Sabemos por experiencia que lo más costoso de nuestra fidelidad sacerdotal, como ocurre con la misma fidelidad cristiana de todo bautizado, es la renuncia a nosotros mismos. La razón es muy sencilla: esta renuncia exige nuestra firme decisión de romper con los propios intereses humanos, por legítimos y explicables que sean, siempre que dificulten el servicio incondicional y pleno al Señor en la Iglesia. Y ello requiere, a la vez, el ejercicio sincero y sacrificado de la comunión eclesial, de la colaboración pastoral con el Obispo y con los hermanos sacerdotes, y el fiel ejercicio de nuestro ministerio sagrado aún en las circunstancias adversas. Para ello somos bendecidos con la gracia del Espíritu Santo.

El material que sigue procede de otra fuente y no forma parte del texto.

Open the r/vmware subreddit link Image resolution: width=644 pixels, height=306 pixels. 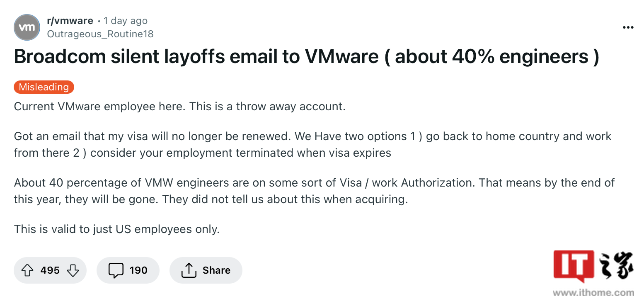[70, 21]
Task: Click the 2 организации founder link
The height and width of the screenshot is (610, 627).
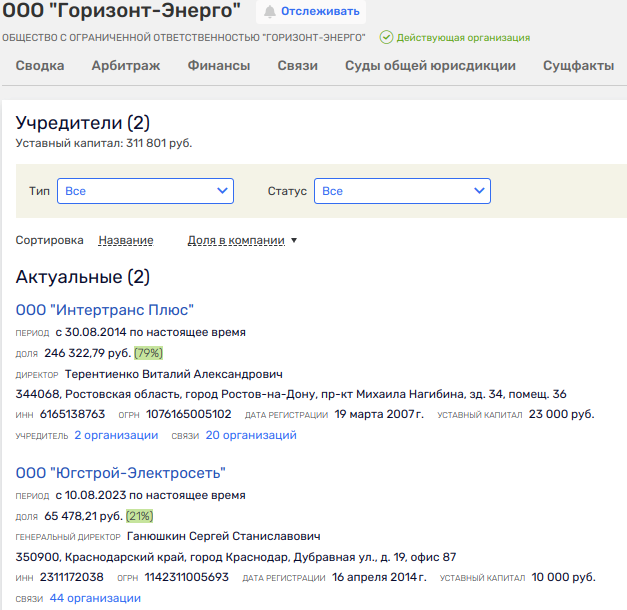Action: click(x=116, y=435)
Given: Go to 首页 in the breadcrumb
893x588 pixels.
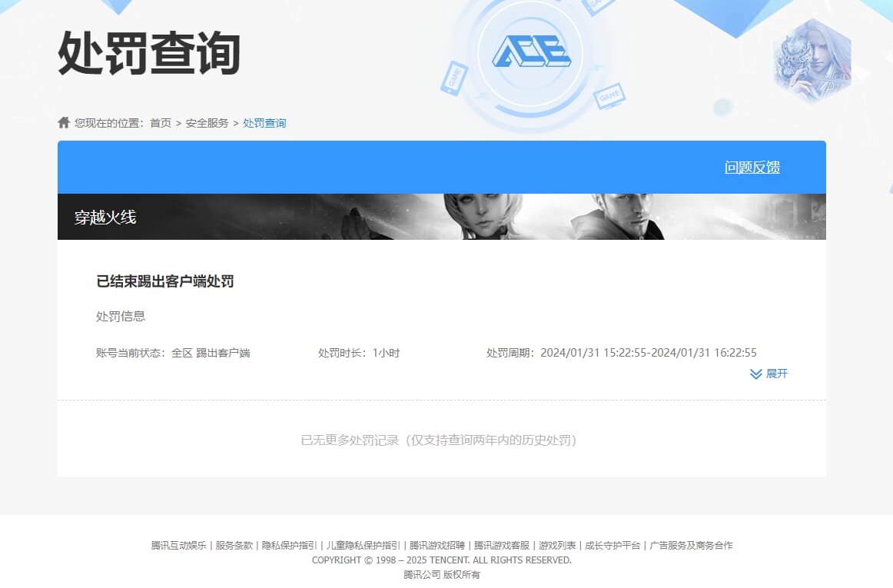Looking at the screenshot, I should click(x=161, y=123).
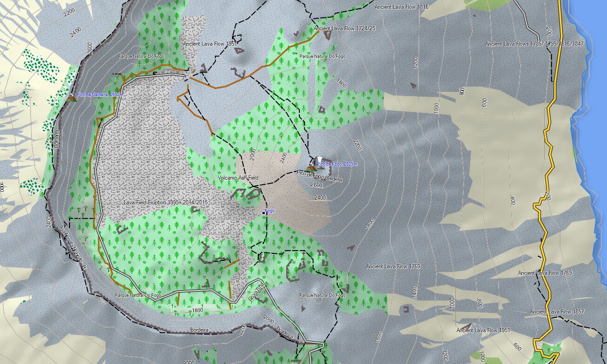Select the blue square Fogo place marker
Image resolution: width=607 pixels, height=364 pixels.
point(264,212)
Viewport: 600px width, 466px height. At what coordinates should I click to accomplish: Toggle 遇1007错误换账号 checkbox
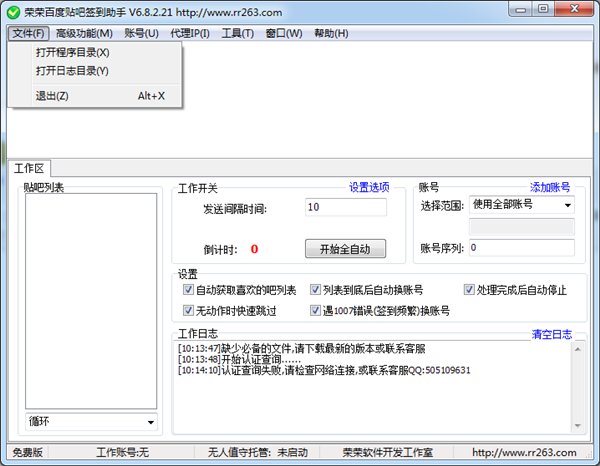coord(315,311)
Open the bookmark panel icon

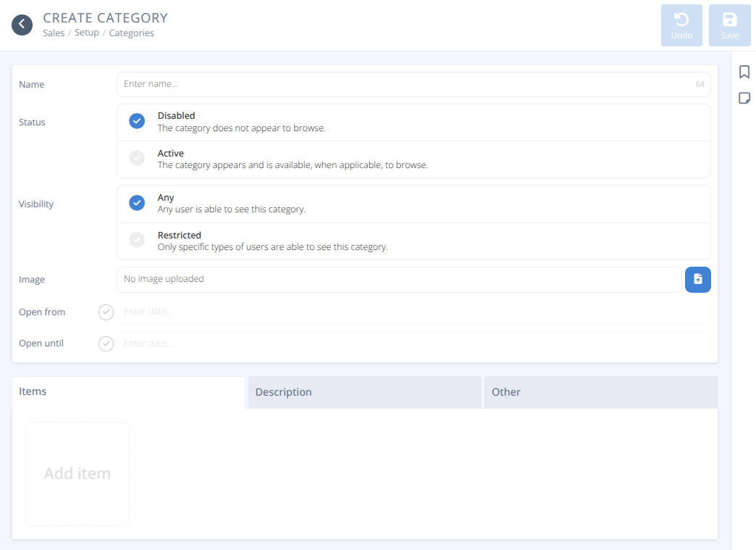coord(744,72)
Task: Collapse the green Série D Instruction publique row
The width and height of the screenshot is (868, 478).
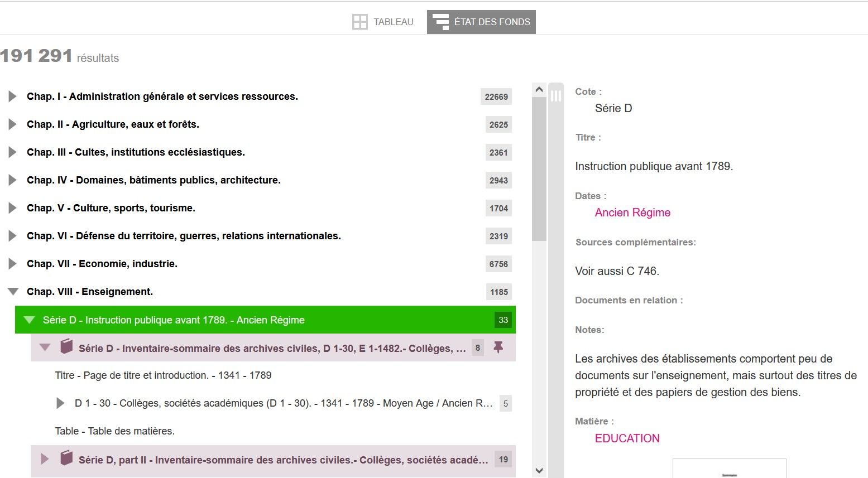Action: coord(29,320)
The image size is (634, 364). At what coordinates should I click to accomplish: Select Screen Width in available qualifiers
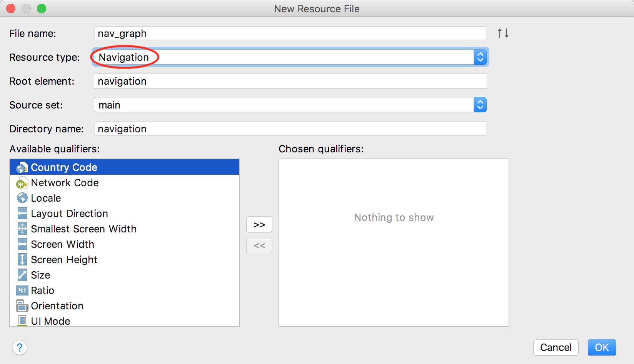[x=62, y=244]
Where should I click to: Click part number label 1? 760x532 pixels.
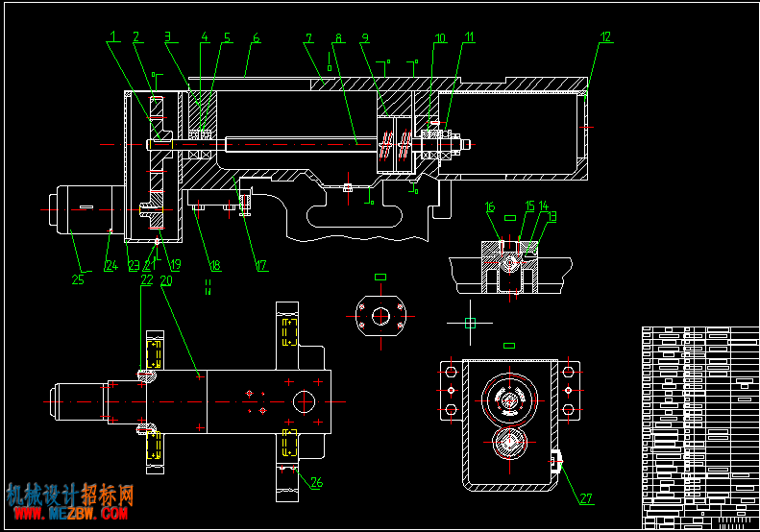(113, 36)
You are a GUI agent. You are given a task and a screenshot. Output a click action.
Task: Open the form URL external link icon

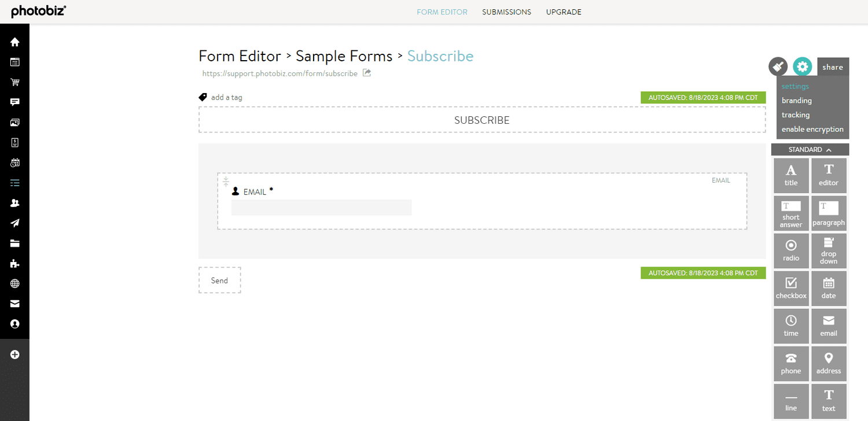pyautogui.click(x=367, y=73)
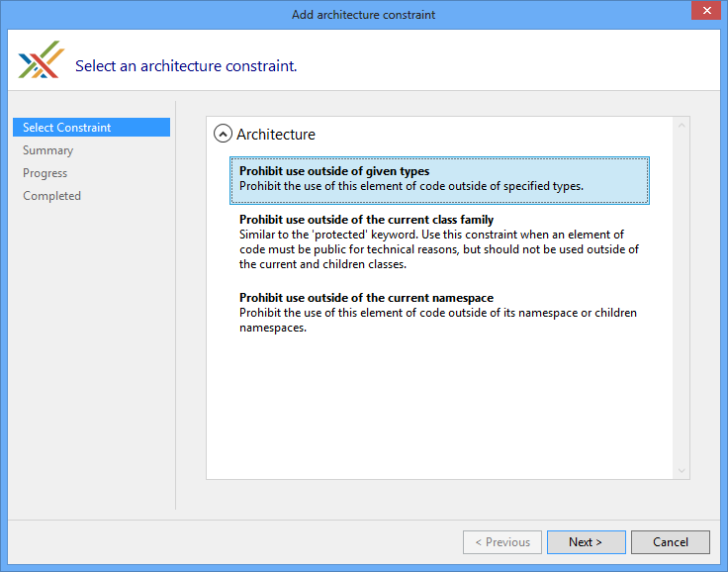
Task: Click the empty area below the namespace option
Action: pos(439,406)
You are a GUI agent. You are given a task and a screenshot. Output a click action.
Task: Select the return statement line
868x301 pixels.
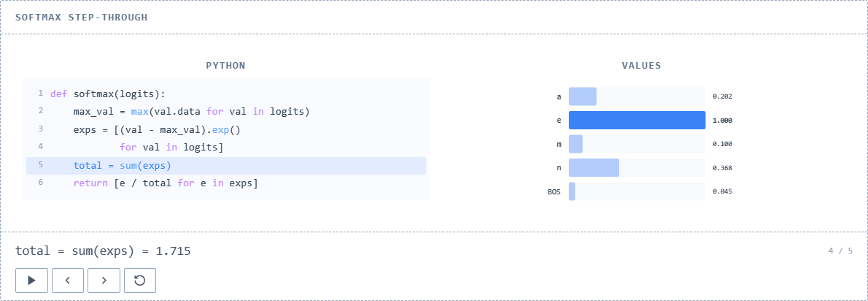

 Las exigencias que implica esta renovación de las promesas sacerdotales se hacen más duras y más difíciles en momentos en que se va reduciendo la sensibilidad cristiana y la aceptación de Dios en la cultura dominante. La vida de las personas y de las estructuras sociales se desarrolla frecuentemente de espaldas a Dios. Las leyes desbordan sus límites, pretendiendo llegar a definir y conceder los derechos fundamentales de las personas y de las instituciones. La ley inscrita por Dios en el corazón de los hombres y mujeres es deformada o rechazada como un error que se opone a la libertad humana. La conciencia de muchos jóvenes y adultos va deformándose por la presión de campañas bien arbitradas y muy lejanas del Evangelio.
El cumplimiento de la misión pastoral y apostólica en estas circunstancias hace sentir más al pastor el inevitable cansancio de su acción siempre trascendente, y que ha de realizarse contracorriente. Se explica que entonces el pastor sienta la necesidad de refugiarse en abrigos humanos que ayuden a mantener el buen ánimo en el desarrollo del ministerio. En estas circunstancias se entiende también que se piense en ámbitos más favorables al propio ejercicio del ministerio sacerdotal. Sin embargo, la situación generalizada del mundo al que hemos sido enviados, unida a la escasez de sacerdotes, impide el juego de posibilidades a favor de los explicables deseos humanos de los Presbíteros; y, en ocasiones, parece imponer inevitablemente mayores cargas para atender a tantas personas que andan desorientadas como ovejas sin pastor.
6. Oremos unos por los otros
Por todo ello, queridos hermanos sacerdotes, miembros de la Vida Consagrada y laicos participantes en esta celebración, oremos para que el Señor derrame abundantes bendiciones sobre nosotros y sobre cuantos se sienten vinculados a la difícil y urgente acción evangelizadora.
Rezad también por mí, para que sea fiel al ministerio apostólico, y oriente y acompañe a la porción del pueblo que me ha sido confiada; y para que sea estímulo y apoyo de quienes, desde un ministerio u otro, colaboran en la acción permanente de la Iglesia.
7. Con la protección del Santísima Virgen María

Que la santísima Virgen María, auxilio de los cristianos, y estrella de la evangelización guíe nuestros pasos y nos ayude a entender las realidades que nos corresponde asumir y evangelizar.